Mungkin, kotak kosong kenang-kenangan itu, tidaklah bermakna apa-apa bagi para guru sekolah tersebut. Namun sebenarnya, kotak tersebut mencerminkan keiklasan dan perjuangan para guru sesungguhnya, yang masih memegang nilai-nilai luhur tentang pendidikan.

Sebuah nilai yang tidak hanya diukur oleh angka-angka atau rupiah, atau mungkin benda-benda mewah dan gemerlap lainnya, tetapi nilai kehidupan yang sesungguhnya, tentang kasih sayang, rasa empati dan harapan tentang masa depan yang lebih baik bagi para siswanya.

Bukan hanya saat perpisahan, para guru yang rela digaji seadanya itu, bahkan akan mencari siswanya yang tidak masuk sekolah, sampai ke rumah agar mereka tetap sekolah.

Bahkan tidak jarang, dengan gaji yang pas-pasan, para guru harus iuran untuk membantu siswa memenuhi kebutuhan hidupnya.

Keiklasan tersebut, mungkin yang kini jarang ditemukan, terutama di kota besar seperti Banjarmasin, sehingga nilai-nilai tersebut, kini menjadi "barang mewah" yang sangat sulit untuk didapatkan.

Benar kata kepala sekolah, kotak kenangan tersebut akan menjadi kotak keramat bagi para guru, karena kotak kosong tersebut, suatu saat nanti, akan diisi terus menerus oleh para alumni.

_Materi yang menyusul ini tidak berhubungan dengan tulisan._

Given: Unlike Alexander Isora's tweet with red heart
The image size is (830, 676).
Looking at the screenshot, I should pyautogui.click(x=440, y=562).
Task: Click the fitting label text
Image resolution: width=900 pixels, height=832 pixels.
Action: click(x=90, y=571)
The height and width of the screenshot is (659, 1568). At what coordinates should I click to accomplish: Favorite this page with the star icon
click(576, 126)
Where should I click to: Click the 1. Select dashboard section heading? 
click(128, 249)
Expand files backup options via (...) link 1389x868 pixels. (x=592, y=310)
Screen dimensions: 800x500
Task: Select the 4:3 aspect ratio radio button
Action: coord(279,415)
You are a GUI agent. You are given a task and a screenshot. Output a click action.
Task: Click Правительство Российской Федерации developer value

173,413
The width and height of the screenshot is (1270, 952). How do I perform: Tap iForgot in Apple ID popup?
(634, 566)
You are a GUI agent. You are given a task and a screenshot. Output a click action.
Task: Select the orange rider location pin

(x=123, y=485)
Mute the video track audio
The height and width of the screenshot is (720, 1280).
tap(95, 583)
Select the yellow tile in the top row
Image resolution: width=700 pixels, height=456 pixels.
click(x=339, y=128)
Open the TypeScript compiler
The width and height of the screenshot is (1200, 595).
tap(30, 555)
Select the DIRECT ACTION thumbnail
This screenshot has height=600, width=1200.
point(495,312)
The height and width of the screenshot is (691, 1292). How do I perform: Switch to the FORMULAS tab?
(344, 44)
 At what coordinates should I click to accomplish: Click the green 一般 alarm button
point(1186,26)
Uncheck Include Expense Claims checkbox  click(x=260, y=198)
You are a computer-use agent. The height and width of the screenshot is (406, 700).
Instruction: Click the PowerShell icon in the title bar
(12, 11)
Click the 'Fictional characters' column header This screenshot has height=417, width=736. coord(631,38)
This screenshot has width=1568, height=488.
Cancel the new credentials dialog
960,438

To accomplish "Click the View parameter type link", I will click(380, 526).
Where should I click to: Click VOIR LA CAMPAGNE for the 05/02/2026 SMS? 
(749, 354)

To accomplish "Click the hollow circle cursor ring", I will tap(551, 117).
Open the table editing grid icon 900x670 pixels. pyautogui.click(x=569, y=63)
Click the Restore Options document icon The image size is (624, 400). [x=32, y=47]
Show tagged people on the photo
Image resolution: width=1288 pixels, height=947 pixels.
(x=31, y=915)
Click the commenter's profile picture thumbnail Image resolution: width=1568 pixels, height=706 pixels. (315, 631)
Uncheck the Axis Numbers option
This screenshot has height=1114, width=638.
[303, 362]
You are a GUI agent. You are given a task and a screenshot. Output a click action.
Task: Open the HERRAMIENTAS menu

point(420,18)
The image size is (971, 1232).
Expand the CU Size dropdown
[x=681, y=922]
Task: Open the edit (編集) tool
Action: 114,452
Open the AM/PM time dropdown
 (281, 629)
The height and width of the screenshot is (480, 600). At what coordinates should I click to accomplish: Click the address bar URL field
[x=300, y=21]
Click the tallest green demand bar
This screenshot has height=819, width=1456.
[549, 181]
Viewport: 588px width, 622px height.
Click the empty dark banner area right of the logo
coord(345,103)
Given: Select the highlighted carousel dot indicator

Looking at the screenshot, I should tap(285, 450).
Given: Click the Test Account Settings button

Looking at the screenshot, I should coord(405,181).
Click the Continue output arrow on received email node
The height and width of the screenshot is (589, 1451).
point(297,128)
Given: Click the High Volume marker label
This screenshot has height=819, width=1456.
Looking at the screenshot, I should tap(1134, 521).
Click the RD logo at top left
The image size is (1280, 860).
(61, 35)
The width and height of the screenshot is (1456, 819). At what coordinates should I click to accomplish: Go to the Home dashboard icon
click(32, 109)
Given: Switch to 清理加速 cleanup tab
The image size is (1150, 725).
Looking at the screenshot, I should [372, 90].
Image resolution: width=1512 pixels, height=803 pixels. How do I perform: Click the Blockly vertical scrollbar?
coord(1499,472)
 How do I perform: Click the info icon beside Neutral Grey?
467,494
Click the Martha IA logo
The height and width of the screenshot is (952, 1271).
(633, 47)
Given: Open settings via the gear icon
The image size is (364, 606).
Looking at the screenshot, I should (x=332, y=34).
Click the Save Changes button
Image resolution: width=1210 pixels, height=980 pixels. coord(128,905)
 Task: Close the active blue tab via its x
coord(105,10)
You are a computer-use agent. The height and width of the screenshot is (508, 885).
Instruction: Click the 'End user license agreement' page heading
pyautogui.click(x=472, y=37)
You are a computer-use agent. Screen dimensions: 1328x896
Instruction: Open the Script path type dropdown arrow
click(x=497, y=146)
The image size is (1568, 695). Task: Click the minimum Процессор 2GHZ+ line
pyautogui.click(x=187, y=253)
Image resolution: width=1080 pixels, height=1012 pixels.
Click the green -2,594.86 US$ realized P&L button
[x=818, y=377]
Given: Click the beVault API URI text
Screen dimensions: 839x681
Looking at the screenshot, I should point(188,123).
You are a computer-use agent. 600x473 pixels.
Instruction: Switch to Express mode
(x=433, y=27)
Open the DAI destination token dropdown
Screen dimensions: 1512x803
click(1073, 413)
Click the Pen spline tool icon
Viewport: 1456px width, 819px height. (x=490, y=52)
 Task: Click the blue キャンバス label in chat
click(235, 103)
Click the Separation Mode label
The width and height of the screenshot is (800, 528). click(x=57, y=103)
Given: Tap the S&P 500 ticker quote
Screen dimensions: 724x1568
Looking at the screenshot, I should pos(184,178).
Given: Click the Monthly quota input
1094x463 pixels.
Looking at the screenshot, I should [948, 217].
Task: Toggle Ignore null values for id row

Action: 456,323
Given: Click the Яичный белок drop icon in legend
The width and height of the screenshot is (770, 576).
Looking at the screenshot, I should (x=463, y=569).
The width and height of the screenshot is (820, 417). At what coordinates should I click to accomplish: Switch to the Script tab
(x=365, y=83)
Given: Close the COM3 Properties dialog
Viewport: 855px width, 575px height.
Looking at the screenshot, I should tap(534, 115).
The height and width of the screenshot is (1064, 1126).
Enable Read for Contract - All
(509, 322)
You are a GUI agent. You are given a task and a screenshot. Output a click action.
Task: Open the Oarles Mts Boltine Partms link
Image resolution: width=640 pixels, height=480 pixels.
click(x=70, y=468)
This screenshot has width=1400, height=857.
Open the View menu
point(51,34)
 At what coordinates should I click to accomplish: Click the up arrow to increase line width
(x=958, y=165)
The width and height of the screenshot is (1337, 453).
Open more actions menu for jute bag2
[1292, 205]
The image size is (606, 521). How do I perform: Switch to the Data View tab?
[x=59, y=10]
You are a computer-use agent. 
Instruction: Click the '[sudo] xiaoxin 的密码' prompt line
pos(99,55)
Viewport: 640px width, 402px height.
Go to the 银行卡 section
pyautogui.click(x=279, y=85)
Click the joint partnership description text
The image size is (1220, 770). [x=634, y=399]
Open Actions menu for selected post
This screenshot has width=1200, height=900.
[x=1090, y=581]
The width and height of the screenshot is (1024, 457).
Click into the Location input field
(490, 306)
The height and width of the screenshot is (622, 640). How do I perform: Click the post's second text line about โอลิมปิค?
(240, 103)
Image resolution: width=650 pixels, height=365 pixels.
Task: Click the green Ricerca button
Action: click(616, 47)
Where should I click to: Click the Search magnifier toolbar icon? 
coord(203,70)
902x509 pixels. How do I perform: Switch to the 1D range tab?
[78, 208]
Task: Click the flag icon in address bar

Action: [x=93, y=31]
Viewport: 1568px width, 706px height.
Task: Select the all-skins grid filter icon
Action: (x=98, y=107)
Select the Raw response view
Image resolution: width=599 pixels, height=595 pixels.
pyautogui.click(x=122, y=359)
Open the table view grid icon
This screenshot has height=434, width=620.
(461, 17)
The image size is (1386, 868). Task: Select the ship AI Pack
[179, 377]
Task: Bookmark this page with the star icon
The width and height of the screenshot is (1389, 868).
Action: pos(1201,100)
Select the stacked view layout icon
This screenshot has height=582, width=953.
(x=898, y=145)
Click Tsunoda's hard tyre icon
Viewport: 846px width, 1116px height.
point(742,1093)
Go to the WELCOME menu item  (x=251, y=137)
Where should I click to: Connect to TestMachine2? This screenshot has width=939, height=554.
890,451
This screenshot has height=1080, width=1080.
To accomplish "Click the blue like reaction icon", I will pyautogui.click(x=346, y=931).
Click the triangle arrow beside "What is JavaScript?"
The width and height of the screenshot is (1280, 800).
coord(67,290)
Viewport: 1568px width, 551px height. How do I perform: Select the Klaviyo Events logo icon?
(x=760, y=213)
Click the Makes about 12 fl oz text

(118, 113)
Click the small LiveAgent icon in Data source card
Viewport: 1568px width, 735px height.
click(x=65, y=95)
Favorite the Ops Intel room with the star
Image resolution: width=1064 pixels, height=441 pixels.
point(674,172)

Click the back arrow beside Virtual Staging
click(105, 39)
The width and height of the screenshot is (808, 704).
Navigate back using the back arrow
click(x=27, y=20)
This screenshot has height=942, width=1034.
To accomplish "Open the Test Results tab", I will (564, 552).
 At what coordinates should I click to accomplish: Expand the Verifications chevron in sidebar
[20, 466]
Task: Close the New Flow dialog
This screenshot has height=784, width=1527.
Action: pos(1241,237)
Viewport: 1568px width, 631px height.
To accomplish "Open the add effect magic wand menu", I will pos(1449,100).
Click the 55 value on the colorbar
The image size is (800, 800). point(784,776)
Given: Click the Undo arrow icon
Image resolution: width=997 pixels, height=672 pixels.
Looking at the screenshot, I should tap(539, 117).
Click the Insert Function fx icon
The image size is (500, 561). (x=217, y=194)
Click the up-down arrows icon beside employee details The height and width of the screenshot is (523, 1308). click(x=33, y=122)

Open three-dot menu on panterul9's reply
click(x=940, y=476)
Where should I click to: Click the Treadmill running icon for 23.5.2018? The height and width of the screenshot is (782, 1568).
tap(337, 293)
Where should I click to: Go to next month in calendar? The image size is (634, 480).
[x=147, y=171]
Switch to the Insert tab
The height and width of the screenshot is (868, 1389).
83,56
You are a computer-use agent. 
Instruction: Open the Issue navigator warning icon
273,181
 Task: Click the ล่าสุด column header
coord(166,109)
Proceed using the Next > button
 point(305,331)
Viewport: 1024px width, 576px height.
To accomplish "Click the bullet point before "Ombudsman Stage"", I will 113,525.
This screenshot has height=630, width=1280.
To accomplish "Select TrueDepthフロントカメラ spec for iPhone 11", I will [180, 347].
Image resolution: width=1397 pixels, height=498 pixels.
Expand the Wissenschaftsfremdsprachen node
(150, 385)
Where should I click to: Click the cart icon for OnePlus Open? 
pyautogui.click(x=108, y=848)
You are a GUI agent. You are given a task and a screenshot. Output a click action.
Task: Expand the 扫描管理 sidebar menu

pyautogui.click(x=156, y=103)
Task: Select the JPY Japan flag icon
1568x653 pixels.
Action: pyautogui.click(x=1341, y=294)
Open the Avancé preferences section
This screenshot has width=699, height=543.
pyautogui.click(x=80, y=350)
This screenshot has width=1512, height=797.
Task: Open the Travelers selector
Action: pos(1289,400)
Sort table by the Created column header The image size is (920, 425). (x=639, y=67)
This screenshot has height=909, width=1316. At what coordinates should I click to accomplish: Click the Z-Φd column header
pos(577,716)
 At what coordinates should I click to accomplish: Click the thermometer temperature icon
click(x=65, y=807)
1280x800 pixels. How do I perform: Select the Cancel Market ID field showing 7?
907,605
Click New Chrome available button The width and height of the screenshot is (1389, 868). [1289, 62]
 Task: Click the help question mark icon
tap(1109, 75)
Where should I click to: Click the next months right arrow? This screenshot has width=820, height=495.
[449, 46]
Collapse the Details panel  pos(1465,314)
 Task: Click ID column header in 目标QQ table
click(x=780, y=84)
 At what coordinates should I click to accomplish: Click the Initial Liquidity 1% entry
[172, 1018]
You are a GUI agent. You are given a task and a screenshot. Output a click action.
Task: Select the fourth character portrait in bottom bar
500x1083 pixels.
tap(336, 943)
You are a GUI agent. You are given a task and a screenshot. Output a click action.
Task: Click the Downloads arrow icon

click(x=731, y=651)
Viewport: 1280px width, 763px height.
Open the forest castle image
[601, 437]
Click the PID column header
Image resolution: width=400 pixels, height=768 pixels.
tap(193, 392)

Diisi dengan cerita-cerita perjuangan dan kesuksesan para siswa saat mengejar mimpinya, cerita sukses saat mereka menjadi dokter, wartawan, polisi, guru, dosen dan lainnya, yang tentu tidak akan pernah bisa penuh, karena sesungguhnya kotak tersebut adalah kotak keramat.

   
Dari kotak tersebut, akan keluar ribuan, bahkan mungkin jutaan, amal jariah para guru, yang kini rela mencari pekerjaan sampingan, sebagai penjahit, tukang pijat, guru mengaji dan lainnya, asalkan mereka tetap bisa mengajar anak-anak dari keluarga kurang mampu tersebut.

Cerita tersebut, adalah gambaran tentang kemewahan dan keindahan yang sesungguhnya, dan Indonesia, kini sangat memerlukan pejuang-pejuang pendidikan yang masih iklas mendidik, yang menjadikan siswa, lebih bernilai dari angka-angka, bahkan angka raport maupun nilai kelulusan ujian nasional sekalipun.